TEXT TO READ –
* Start *
MM was a solicitor whose firm had a legal aid contract for mental health work. He needed to be reaccredited by the Law Society. The process required a partner/senior manager of the firm to sign the reaccreditation form and declare that the information was correct to the best of his knowledge, and that he had read the declaration stating that. The partner did not look at the form and it was signed by MM. The declaration MM signed was, then, demonstrably false. An open and shut case you might think on dishonesty and lack of integrity. MM knew it was false and he signed it anyway and presented it to the Law Society.

Not so. Because the partner involved had a habit of allowing his solicitors to sign their own forms in his name. The SRA had actually called as one of its own witnesses another solicitor, Ms Young, who said he did pretty much the same thing with her. She had brought the form to him, he had said “I trust you, put my name to it”. It was found by the Tribunal that in MM’s case he had said something like “get it done”.
* End *
PROBLEM 1 –
Answer these questions using the text about MM's reaccreditation.
(a) Who was required to sign the reaccreditation form?
(b) Which solicitor did the SRA call as one of its own witnesses?
(c) What did the Tribunal find the partner had said in MM's case?
PROBLEM 2 – Quote word for word the part of the text about MM's reaccreditation that opens with the words containing "MM was a solicitor" and closes with "to the Law Society.".
The listing after this text is not needed for any of the work here.

DATA –
* Start *
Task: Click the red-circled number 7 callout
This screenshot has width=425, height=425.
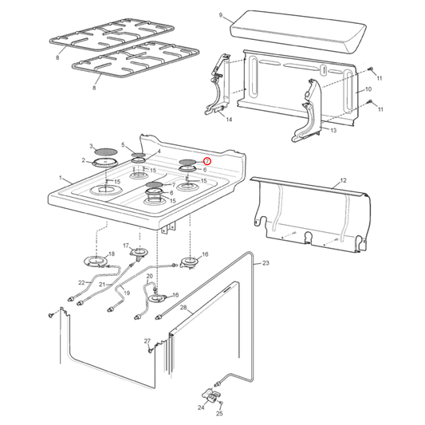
* End *
TASK OUTPUT 1 –
(a) A partner or senior manager of the firm.
(b) Ms Young.
(c) Something like "get it done".

TASK OUTPUT 2 –
MM was a solicitor whose firm had a legal aid contract for mental health work. He needed to be reaccredited by the Law Society. The process required a partner/senior manager of the firm to sign the reaccreditation form and declare that the information was correct to the best of his knowledge, and that he had read the declaration stating that. The partner did not look at the form and it was signed by MM. The declaration MM signed was, then, demonstrably false. An open and shut case you might think on dishonesty and lack of integrity. MM knew it was false and he signed it anyway and presented it to the Law Society.